Japan's intention to increase its whaling take is not justified, Conservation Minister Sandra Lee has told an International Whaling Commission (IWC) meeting.
Japan is expanding its whaling programme in the North Pacific to include an extra 50 minke whales and 50 sei whales under its scientific whaling programme. It already takes hundreds of whales under the programme.
"Neither of these proposals appears justified either from the scientific information to be gained from taking these whales nor from the available evidence of stock levels in the region," Ms Lee told the meeting, being held in Japan.
"The taking of 50 additional minke whales appears to be a circumvention of a vote which Japan has lost for the past 15 years and the taking of sei whales looks like an act of defiance in the face of the evidence available on the abundance of these whales."
The IWC had listed sei whales in the North Pacific as protected stock, with a zero quota, and they were listed by some organisations as an endangered species.
The pro-whaling lobby has also been trying to reduce the requirement for a 75 per cent majority to a 50 per cent threshold in the hopes of overturning the moratorium on commercial whaling but Ms Lee did not believe that would happen.
The strength of the pro-whaling sentiment in Japan is such that the Institute of Cetacean Research -- which Ms Lee has said received money from the Japanese government -- circulated 125,000 leaflets to Wellington households.
The leaflet claimed whales were not endangered and eating whale meat was part of Japanese culture.
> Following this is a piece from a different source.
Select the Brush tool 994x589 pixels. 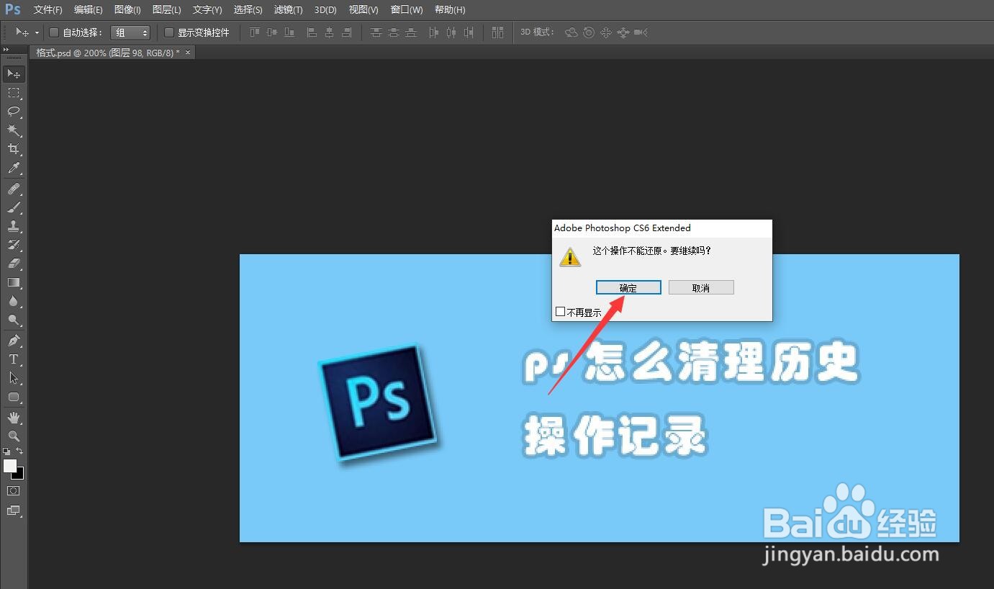click(x=14, y=207)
"What would you do if Japanese people told New Zealanders 'no more Sunday lamb roast'," it said.
New Zealand had joined 16 other countries in making a demarche, or statement, to Japan opposing its scientific whaling programme.
Ms Lee told the meeting New Zealand and Australia still considered the concept of a South Pacific whale sanctuary important enough to put before the meeting for consideration.
Nearly two thirds of all IWC countries which voted on the proposal in 2000 and 2001 supported it but 75 per cent support was needed.
Pacific countries supported the sanctuary and were taking their own steps -- the Cook Islands and Papua New Guinea had declared their exclusive economic zones as whale sanctuaries.